Of course, DFI LANPARTY PRO875B supports every modern Socket478 processor, the 800MHz FSB and Hyper-Threading technology, but that’s really not a problem today. What’s more important is whether this mainboard will be capable of working with the upcoming processors on the 90nm Prescott core. So far, the official list of processors approved for the use with the mainboard is capped from above by the Pentium 4 Extreme Edition 3.2GHz. As for the Prescott support, DFI never mentions it.
As you know, a mainboard that is claimed to support Prescott processors should feature an improved CPU voltage regulator circuit with increased output wattage, compatible with the Prescott FMB 1.5, and some indirect evidence suggests that DFI LANPARTY PRO875B will handle the Prescott just all right. First, the three-phase CPU voltage regulator installed on the mainboard differs from the one on the previous revision (without the “B”). Second, the declared support of the Pentium 4 EX already requires the mainboard to output high wattage to the CPU, and LANPARTY PRO875B seems to have no problems with that. So, I have some hopes about this mainboard with respect to the upcoming Prescott.
DFI LANPARTY PRO875B, as well as any other i875P or even i865PE-based mainboard, supports up to 4GB of dual-channel DDR SDRAM. With a FSB frequency of 133MHz, it supports DDR266 and DDR333. DDR400 can be used with 200MHz FSB. There are four DIMM slots, two for each memory channel. The dual-channel mode can be enabled when you flick the modules in pairs into the slots of the same color. i875P is the most expensive chipset from Intel for desktop PCs; as a result the mainboard supports ECC. LANPARTY PRO875B also features Performance Acceleration Technology (PAT), which is automatically enabled when you clock the FSB at 800MHz and use DDR400 SDRAM. Well, as you surely know some i865PE-based mainboards offer PAT, too, although Intel didn’t originally intend it to be there.

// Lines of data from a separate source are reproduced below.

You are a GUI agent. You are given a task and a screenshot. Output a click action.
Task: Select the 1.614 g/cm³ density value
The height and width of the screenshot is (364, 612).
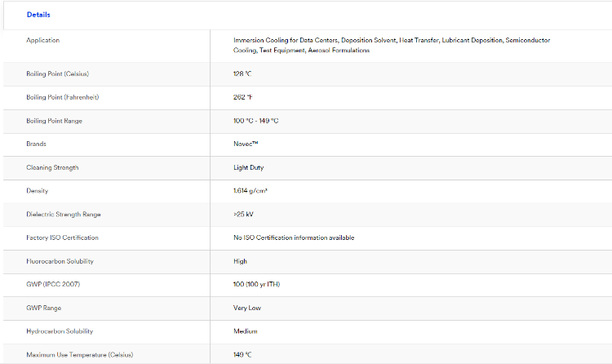[251, 190]
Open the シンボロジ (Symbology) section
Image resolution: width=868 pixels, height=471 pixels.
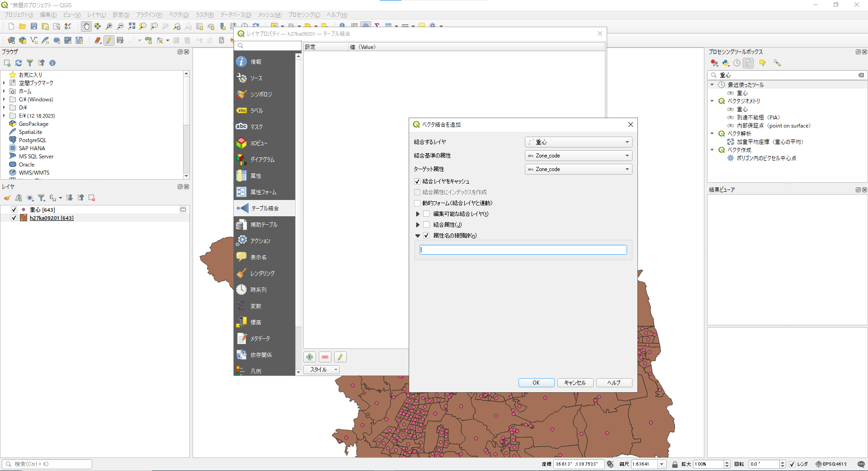[261, 94]
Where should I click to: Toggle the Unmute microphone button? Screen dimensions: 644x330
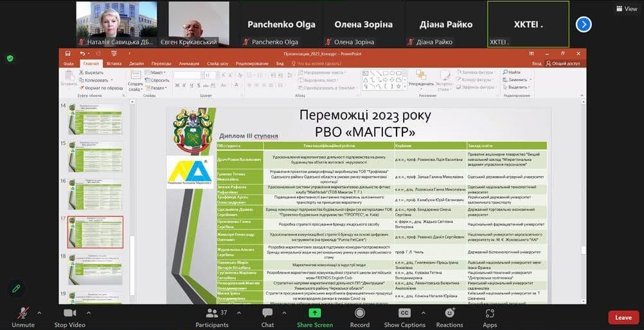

The network controller installed on the mainboard complies with the Gigabit Ethernet standard, and that’s nice. It’s even nicer that DFI didn’t play a miser and used an Intel PRO/1000CT Gigabit LAN chip (Intel 82547). It means the network controller is attached directly to the North Bridge across the dedicated CSA bus (2Mbit/s bandwidth), rather than to the South Bridge across the relatively slow PCI. So, the Gigabit network solution we have in this mainboard should work faster than those that use the PCI, while the PCI bus itself is free to serve other devices.